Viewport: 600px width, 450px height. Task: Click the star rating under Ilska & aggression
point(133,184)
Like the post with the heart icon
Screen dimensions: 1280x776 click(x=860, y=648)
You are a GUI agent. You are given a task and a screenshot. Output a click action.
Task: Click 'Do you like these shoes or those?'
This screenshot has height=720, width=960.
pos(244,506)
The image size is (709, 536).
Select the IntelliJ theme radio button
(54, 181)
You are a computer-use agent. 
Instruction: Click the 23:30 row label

TASK INSTRUCTIONS » State the count of lines holding the string "agent" in the listing above, and nothing else.

TASK OUTPUT » 2